I think you're four years old now journal. I haven't changed much and i know lately i've been neglecting you. But i have to be honest with you, words don't just simply flow from my head to my fingers anymore. I know that's a bad thing and now im just wasting bandwidth on LJ but it's good for me to keep you. In case i hit my head extra hard one of these days and break the dam thats holding my thought from my fingers, y'know? I've used you forever, i mean from ten grade and the mather years everything seems like forever. I snuck onto you so many times to filter my mind during high school. Gotten in trouble in sake of you. And i think it's worth it. I used to think that no one read you. But lately i bhave a feeling some people read you. Is that wrong to want that? I mean i know it's a journal but it's online and you can have friends. So basically i'm supposed to expose myself in front of people..blahblahblah. I don't know why i abandon proper writing skills when i write you. Punctuation and such. But you know what? I don't give a fuck if my entries are hard to read. it's how my mind flows, in streams. Unabiding to proper protocal. To spacing and period, commas and quotations. If i were to stop my flow to add those in then i'd forget what i was doing, the flow would cease. I couldn't let that happen in my earlier times and nowadays i'm soo scatterbrained that if stop i'd get a clot or something. Which lately a clot doesn't sound so bad. Might end up liking the result. no no no no no no no, nevermind that. Gotta stay alive, i know deep down inside i have purpose, i just hope it doesn't have an expiration mark on it.
Tom (not Thom)
wake up at 1pm
go into the living room
grab dads laptop (because mine is getting repaired)
bring it to the love seat
plug it into the outlet behind the love seat
go into kitchen and grab some grubs
bring it to love seat & place on lamp table
bring them back to love seat
turn on television
turn on cable box
sit down with both remotes
place them on the lamp table
pick up laptop & place on lap
Log onto AIM
Remark on why i even bother
Thats been my life for quite a long time, rather sad isn't it?

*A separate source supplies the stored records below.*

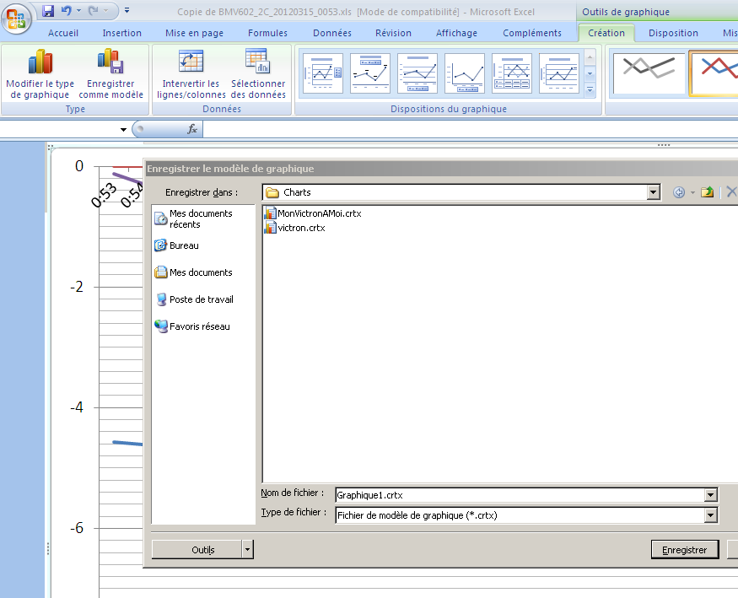
Task: Click the fx insert function icon
Action: coord(192,129)
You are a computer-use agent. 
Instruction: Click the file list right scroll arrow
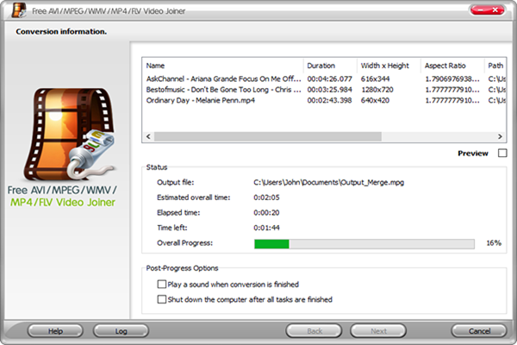coord(501,136)
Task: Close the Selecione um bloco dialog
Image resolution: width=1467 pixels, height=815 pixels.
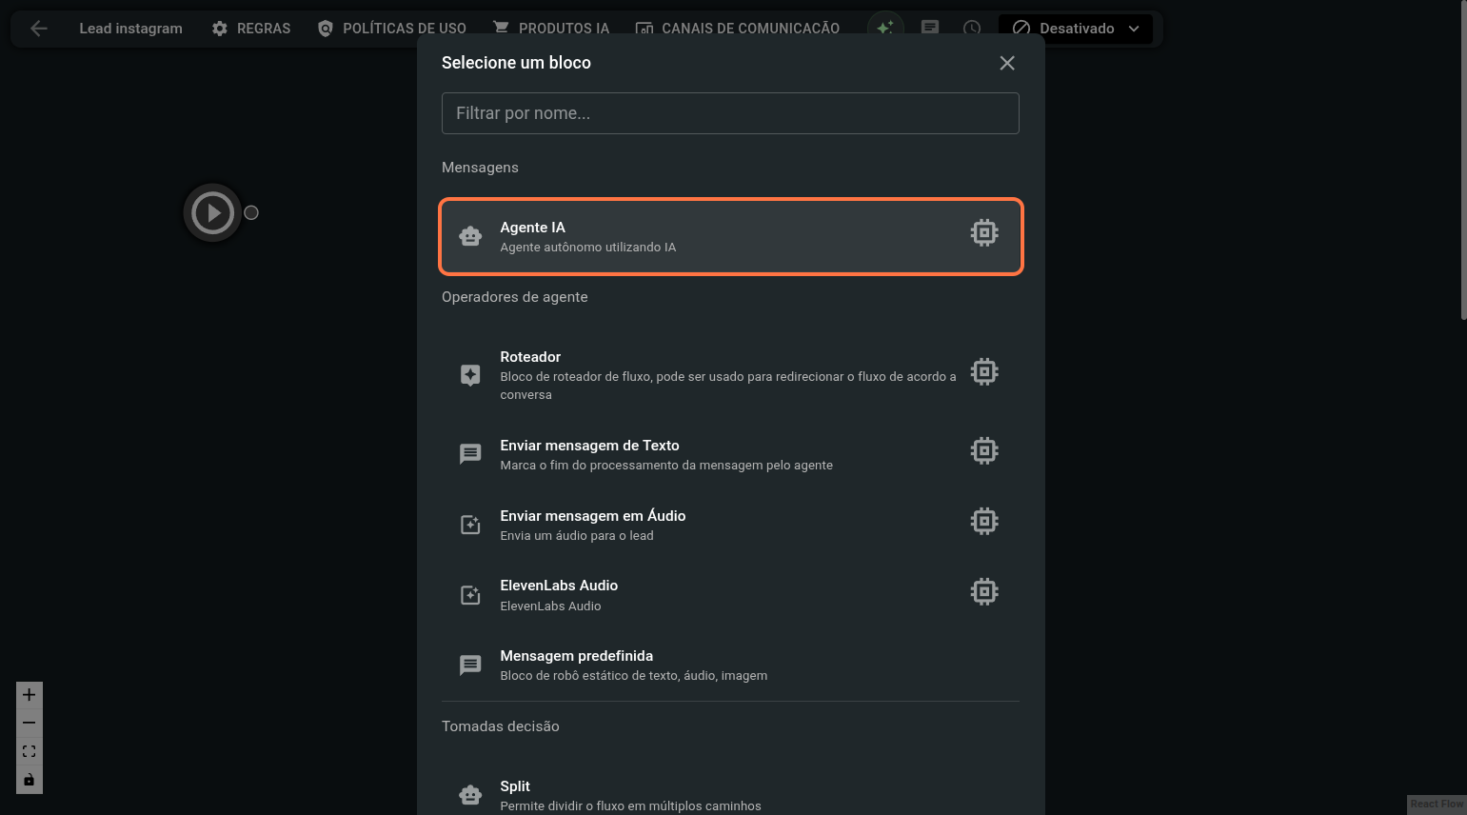Action: coord(1007,63)
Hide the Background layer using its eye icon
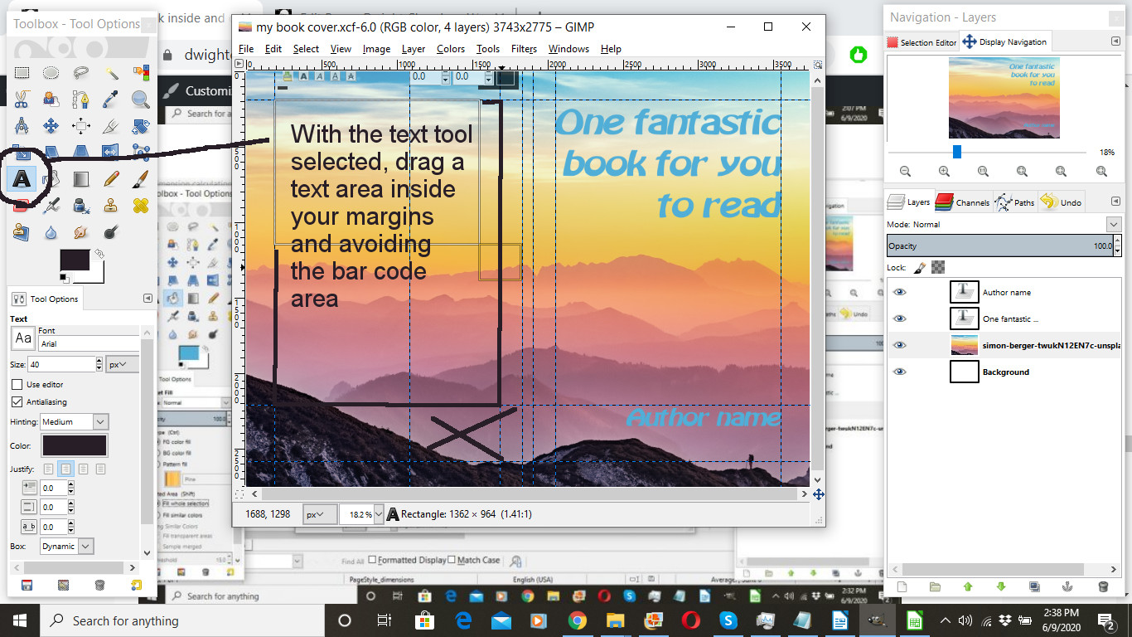 900,372
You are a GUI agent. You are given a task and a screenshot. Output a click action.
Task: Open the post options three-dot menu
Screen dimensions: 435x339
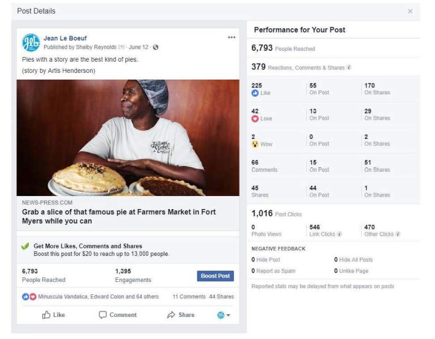(x=232, y=37)
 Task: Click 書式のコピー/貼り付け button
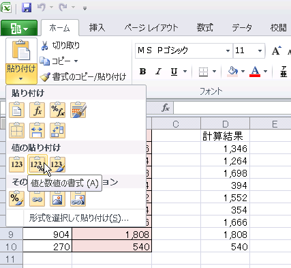tap(83, 77)
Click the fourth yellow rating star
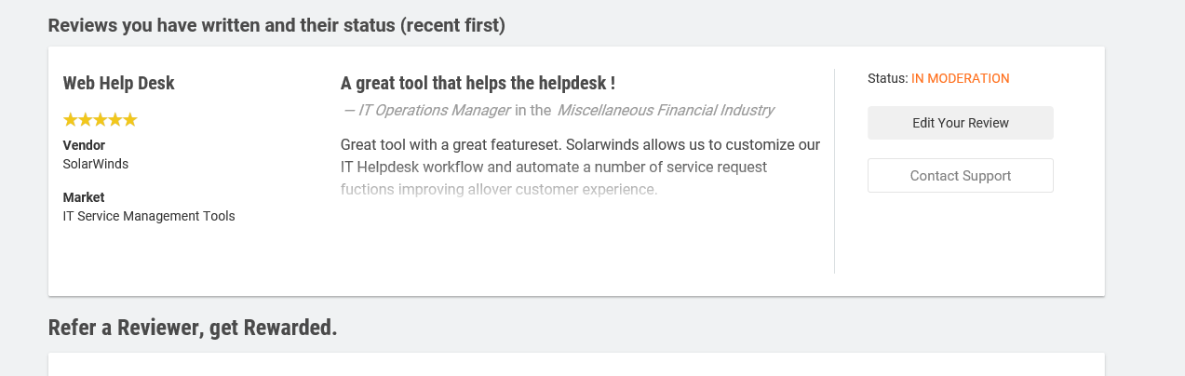The image size is (1185, 376). click(114, 120)
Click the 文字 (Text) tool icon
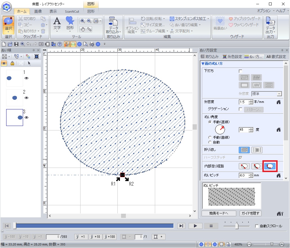The height and width of the screenshot is (248, 290). pyautogui.click(x=57, y=22)
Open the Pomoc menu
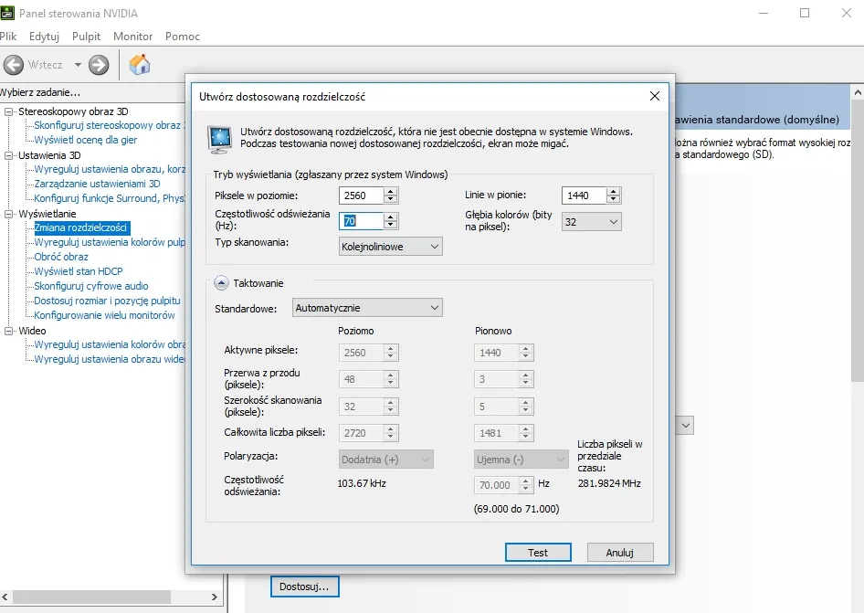This screenshot has width=864, height=613. tap(183, 37)
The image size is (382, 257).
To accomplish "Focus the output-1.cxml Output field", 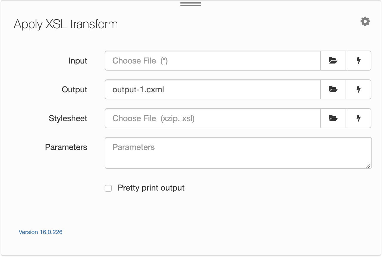I will coord(212,89).
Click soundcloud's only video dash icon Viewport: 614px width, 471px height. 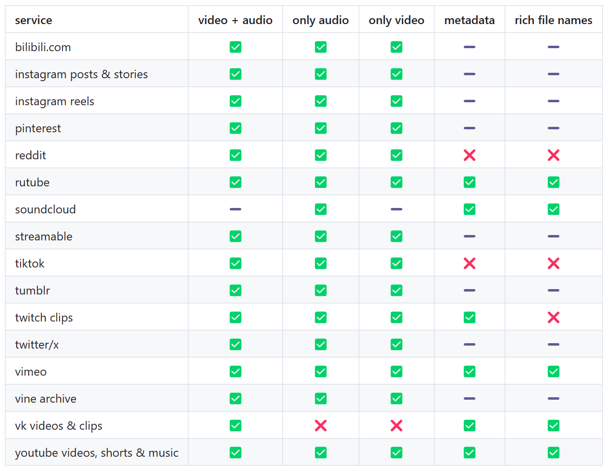tap(397, 209)
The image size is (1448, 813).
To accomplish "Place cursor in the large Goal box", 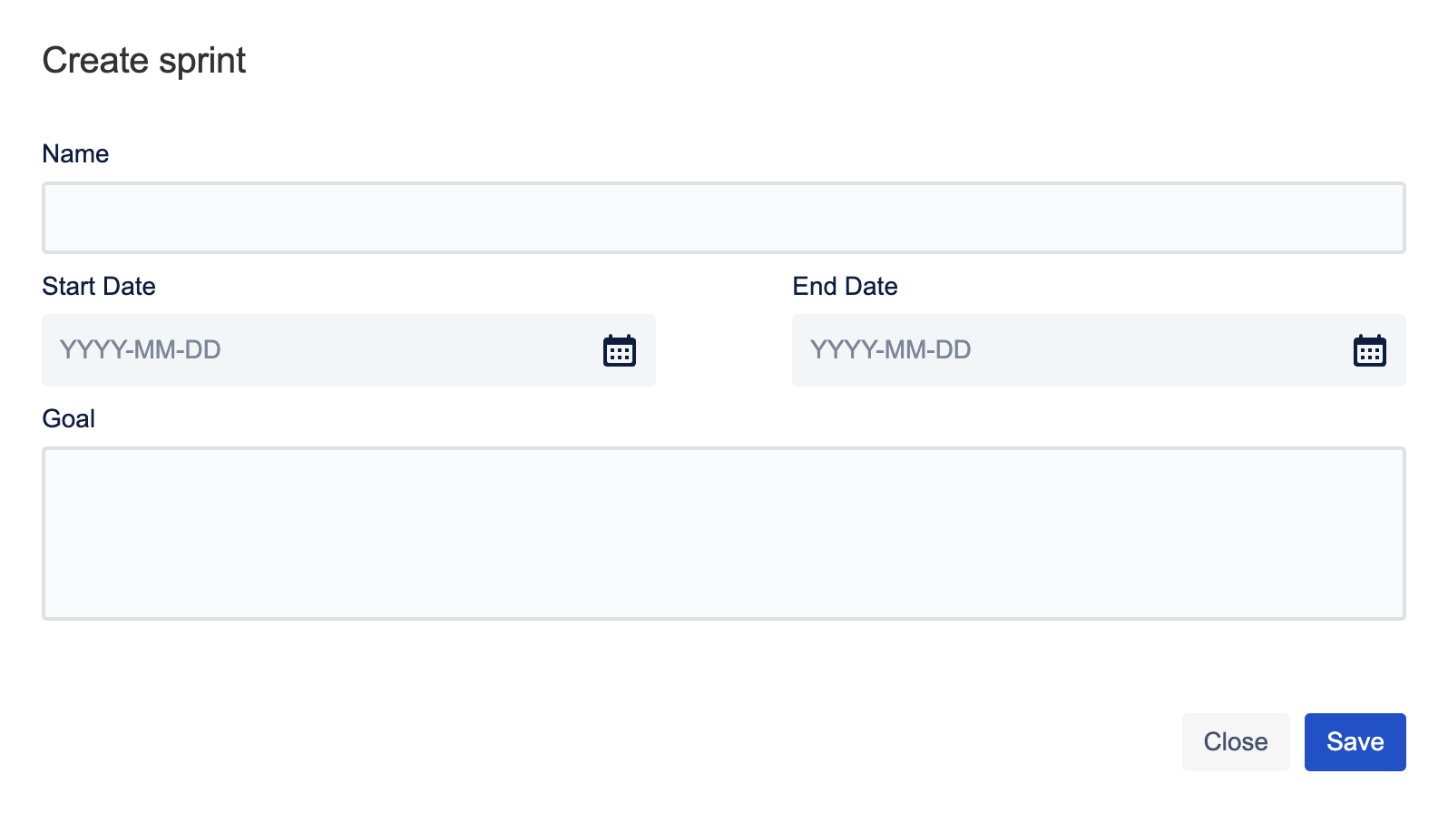I will (x=723, y=534).
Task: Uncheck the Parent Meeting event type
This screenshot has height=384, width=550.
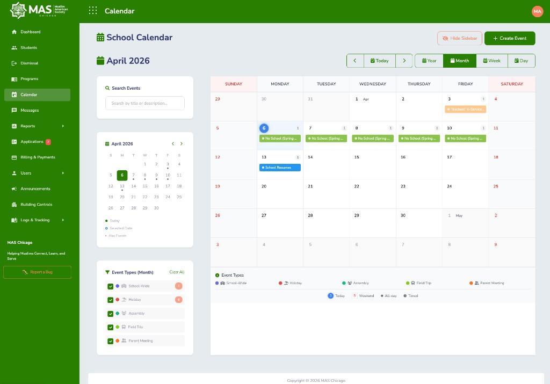Action: 111,340
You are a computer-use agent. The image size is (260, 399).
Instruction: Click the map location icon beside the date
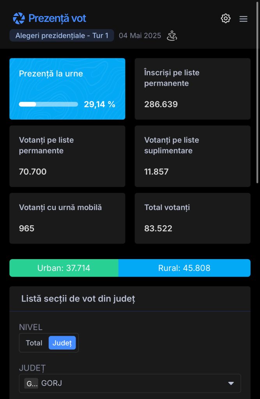(x=172, y=35)
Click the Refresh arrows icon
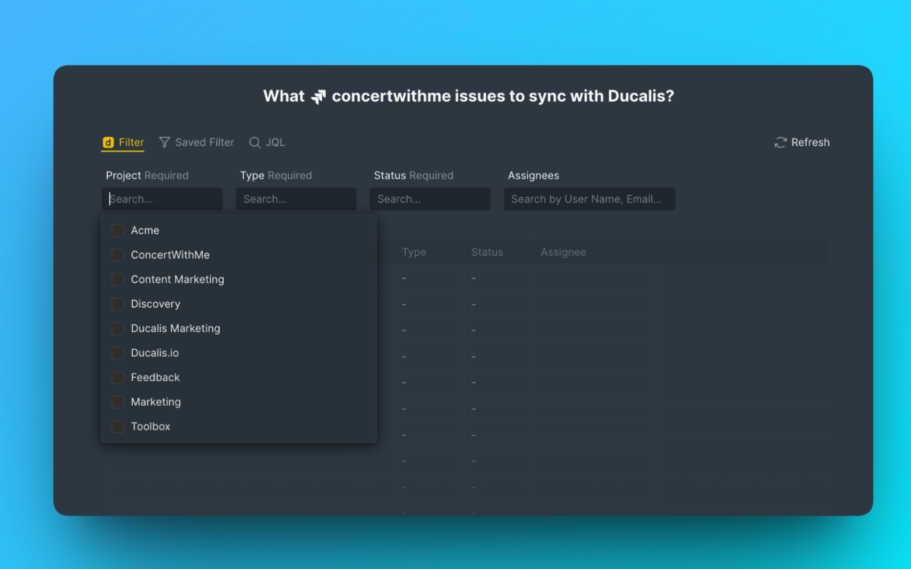This screenshot has height=569, width=911. pos(780,142)
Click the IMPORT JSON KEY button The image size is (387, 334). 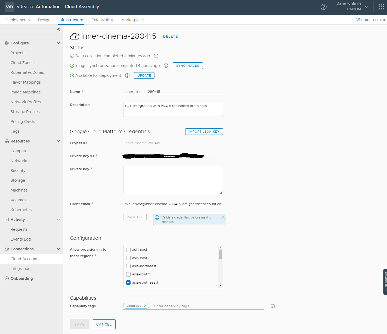tap(204, 132)
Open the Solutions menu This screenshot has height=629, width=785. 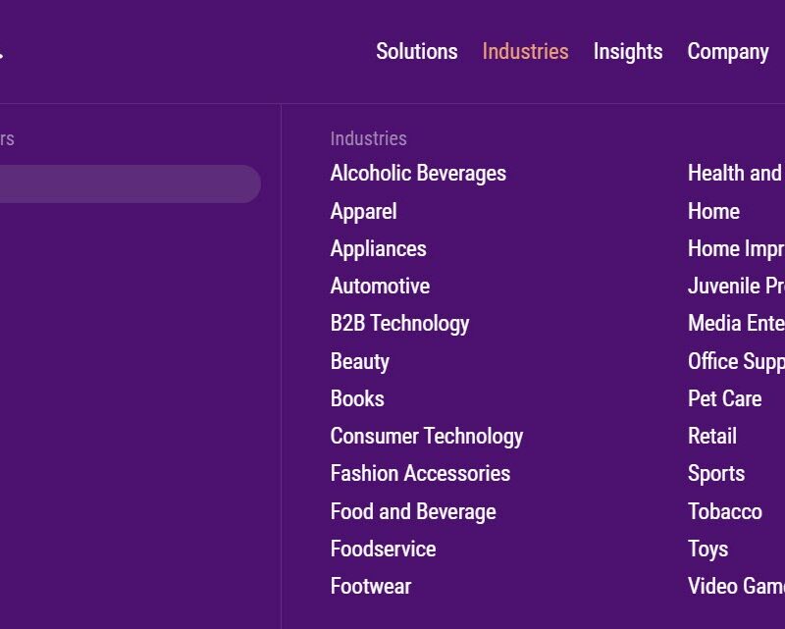416,52
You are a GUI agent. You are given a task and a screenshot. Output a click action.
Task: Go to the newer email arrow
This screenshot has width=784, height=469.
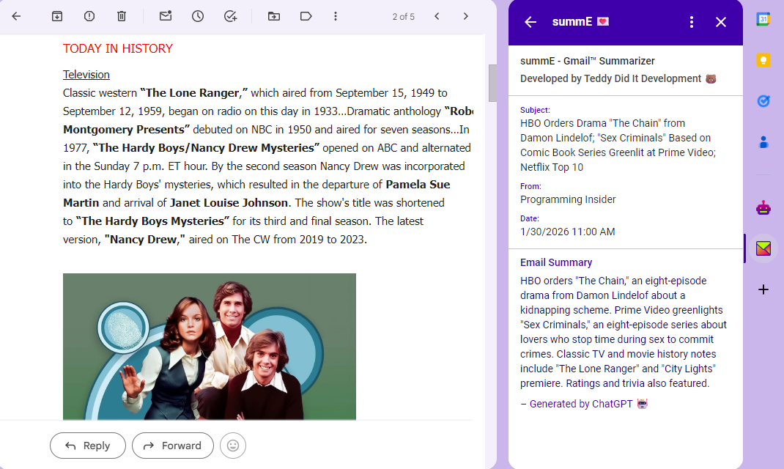click(437, 16)
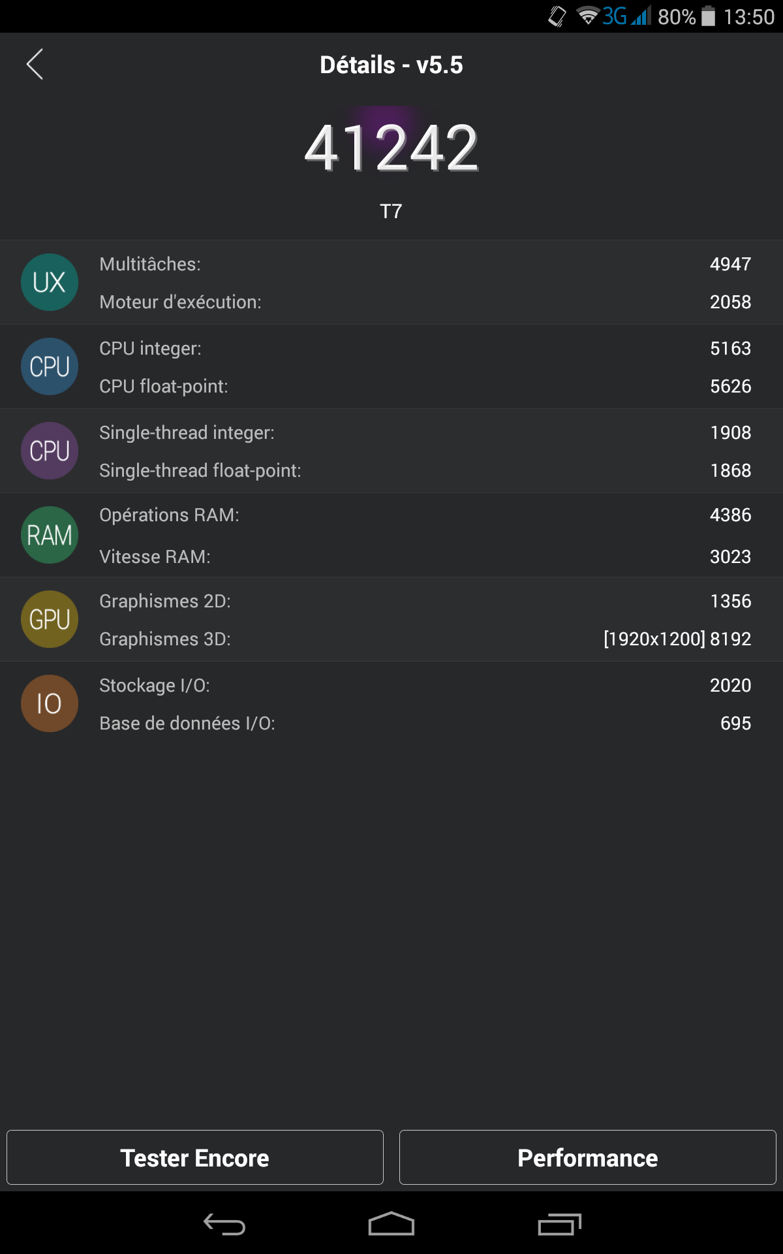Click the Tester Encore button
Image resolution: width=783 pixels, height=1254 pixels.
[x=195, y=1157]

I need some change in my life. I thought i needed religion, some guidence. And that failed. Tried to get some new friends, but those people didn't understand where i was going.
Everything seems so demoralizing lately. I feel like if this continues that i'll just end up a bum or something. I want to leave Long Island but i know it's too late. I know it won't be an automatic sucess. That if i am like this on Long Island then im god damn likely to be like this anywhere else. I need a change i need an vision i need hope. I have more blood in my body than hope and i fuckin hate it.